> **EXERCISE**: Where does the word "Given" show up in the data? Please find each such line and copy it.

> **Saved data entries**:
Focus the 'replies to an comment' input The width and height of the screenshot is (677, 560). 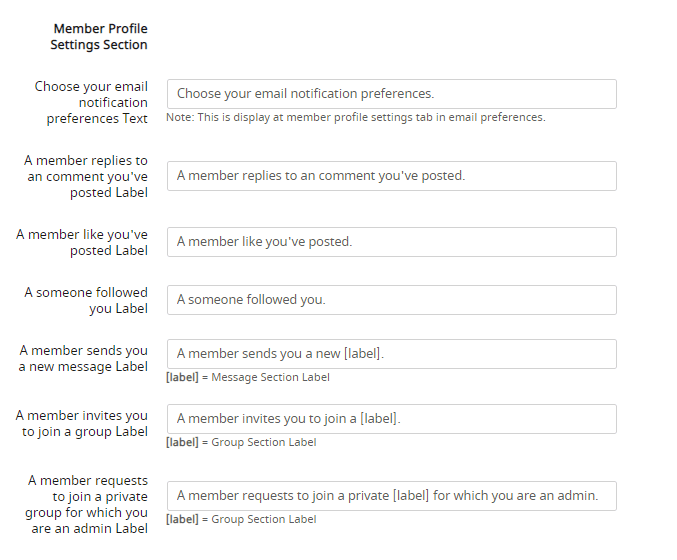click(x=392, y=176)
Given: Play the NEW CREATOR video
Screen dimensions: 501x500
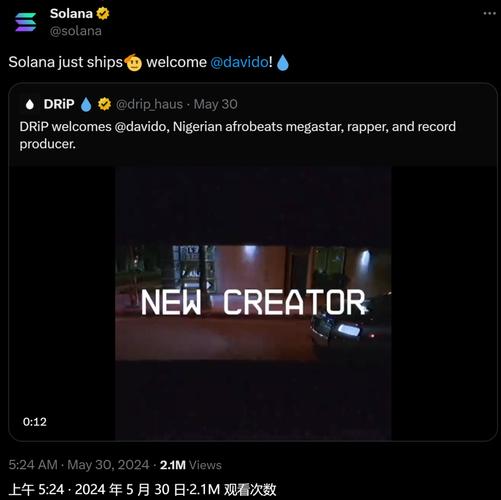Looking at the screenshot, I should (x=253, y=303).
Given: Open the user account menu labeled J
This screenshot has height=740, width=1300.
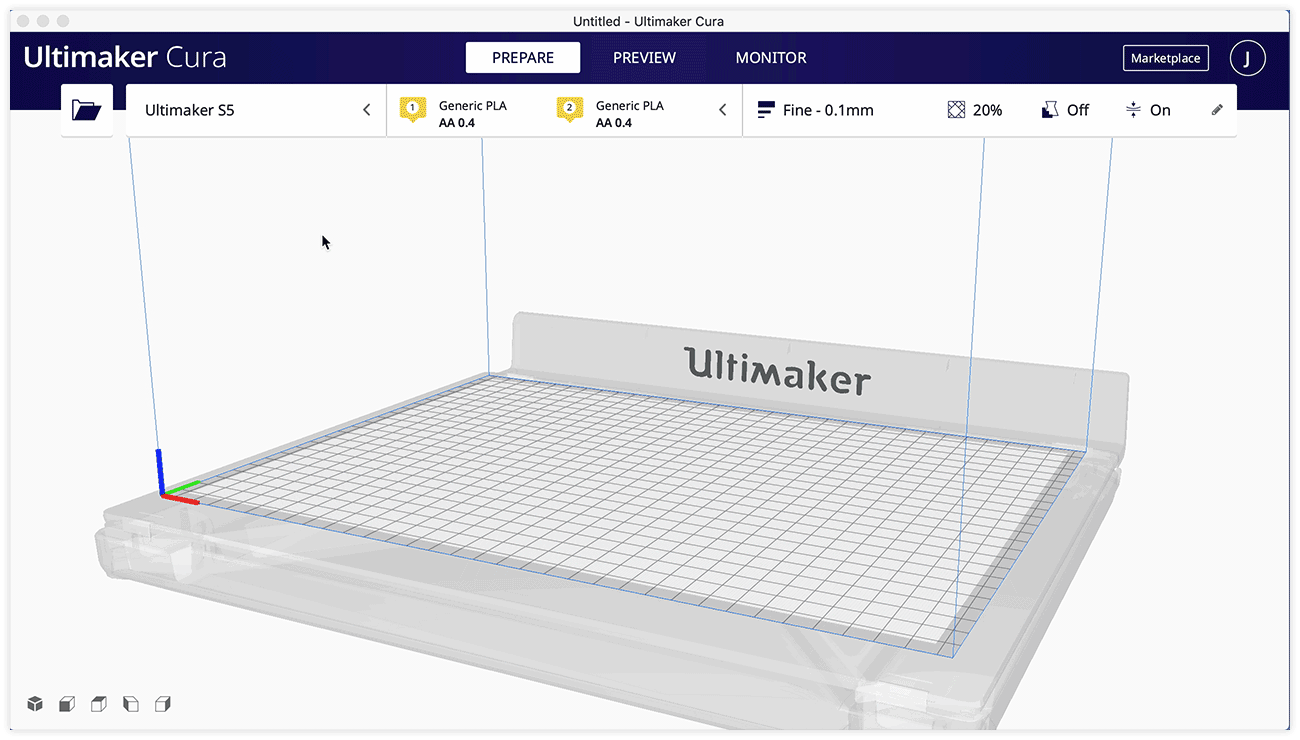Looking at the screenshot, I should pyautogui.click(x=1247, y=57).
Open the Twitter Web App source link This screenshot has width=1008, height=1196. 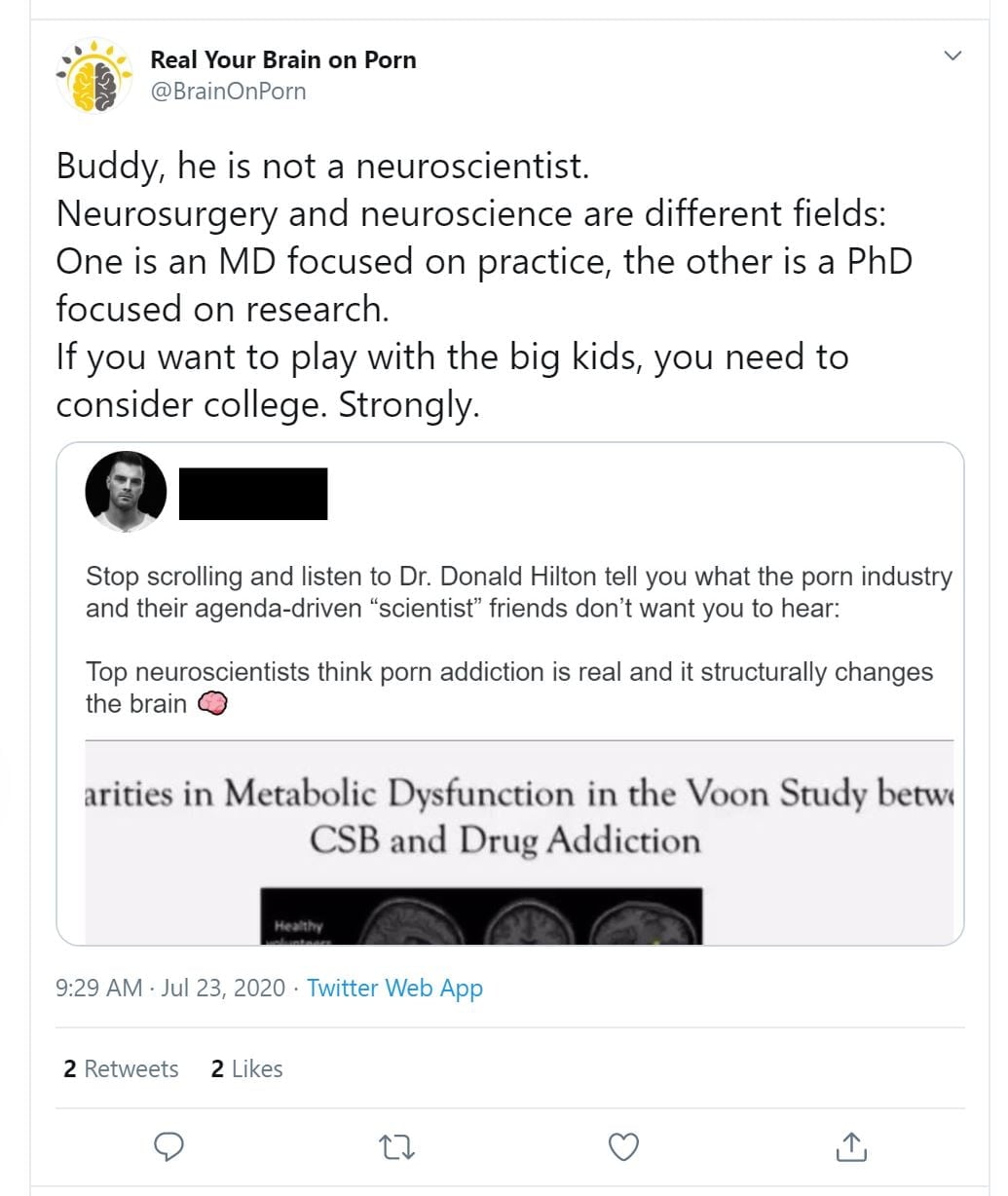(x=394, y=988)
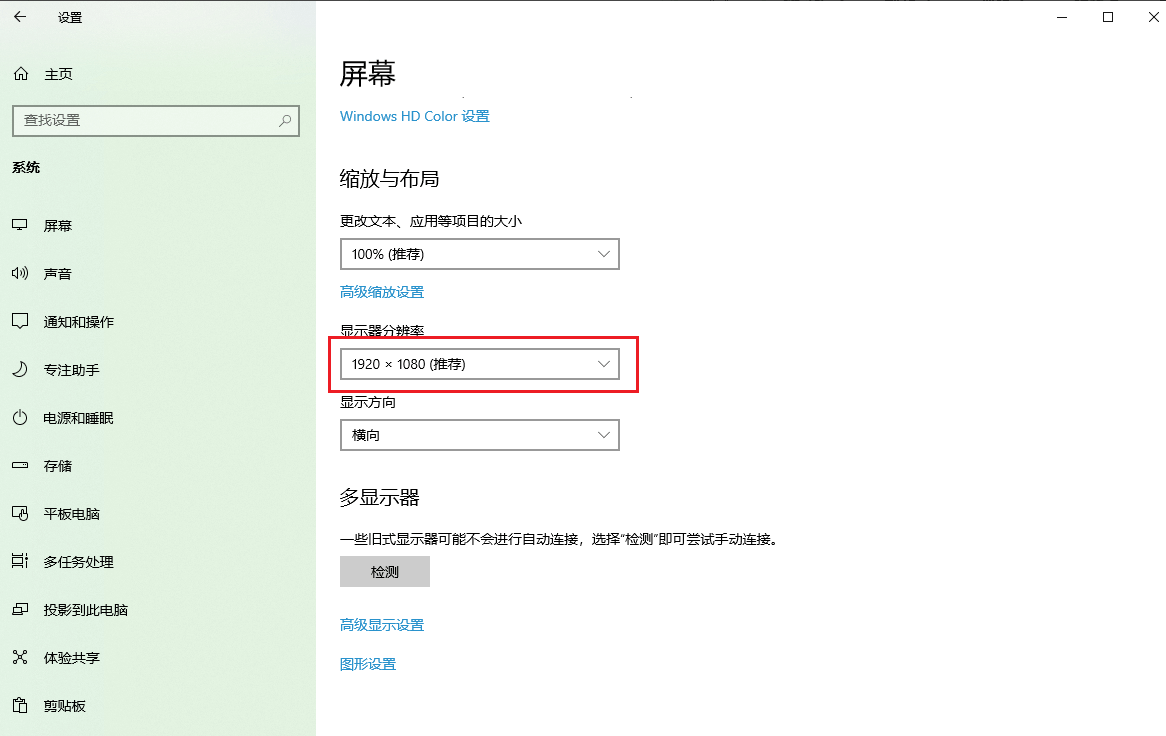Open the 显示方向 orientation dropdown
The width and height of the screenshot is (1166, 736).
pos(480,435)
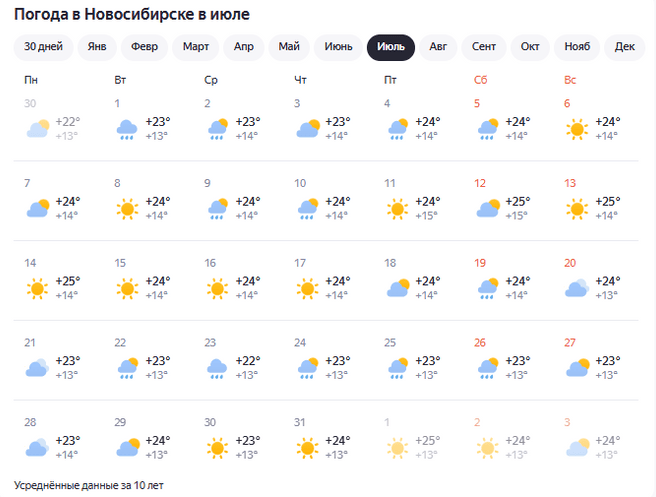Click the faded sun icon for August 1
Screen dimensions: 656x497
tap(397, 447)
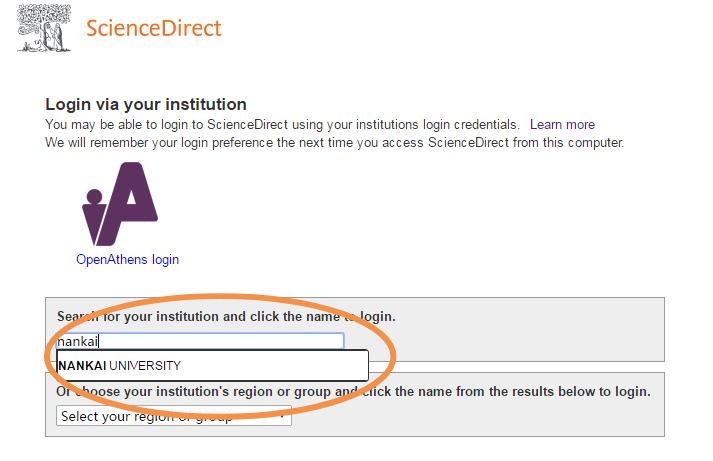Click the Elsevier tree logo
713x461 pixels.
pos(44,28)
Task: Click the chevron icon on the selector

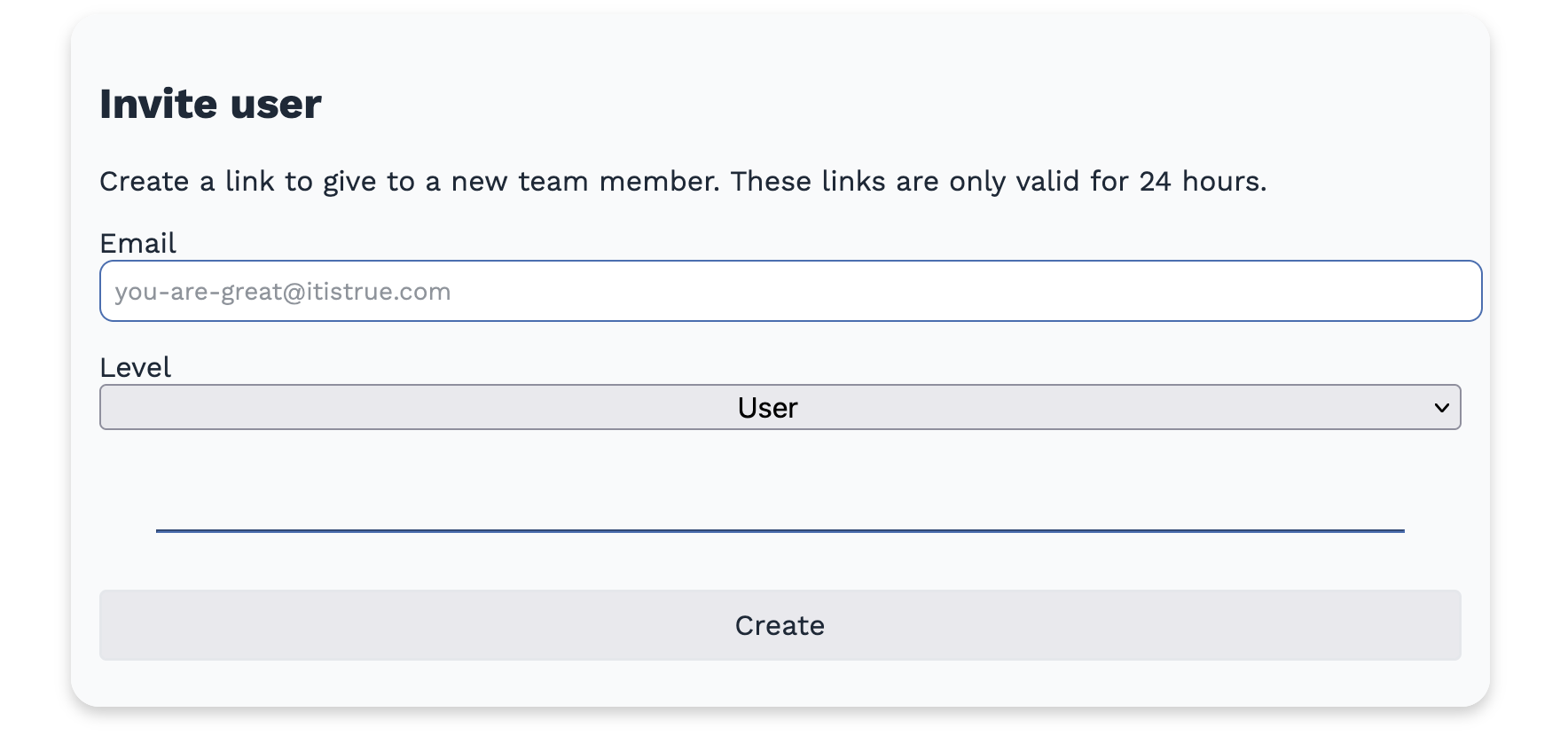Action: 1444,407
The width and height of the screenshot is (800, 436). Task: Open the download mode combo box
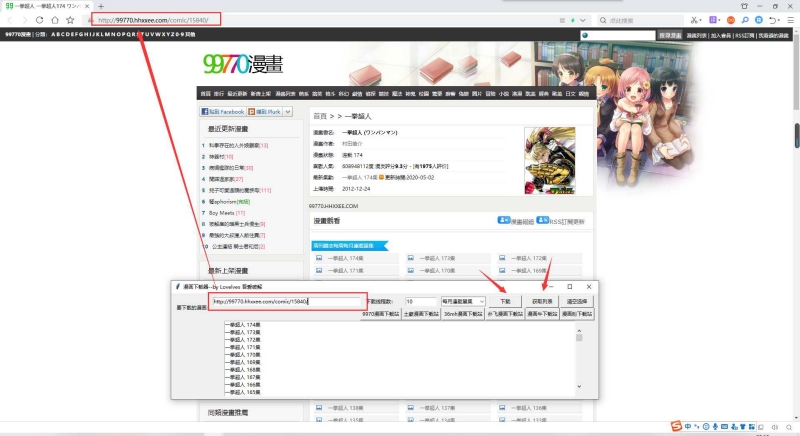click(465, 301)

> **WRITTEN SOLUTION**:
Given: Play the NEW CREATOR video
Given: Open the user account menu labeled J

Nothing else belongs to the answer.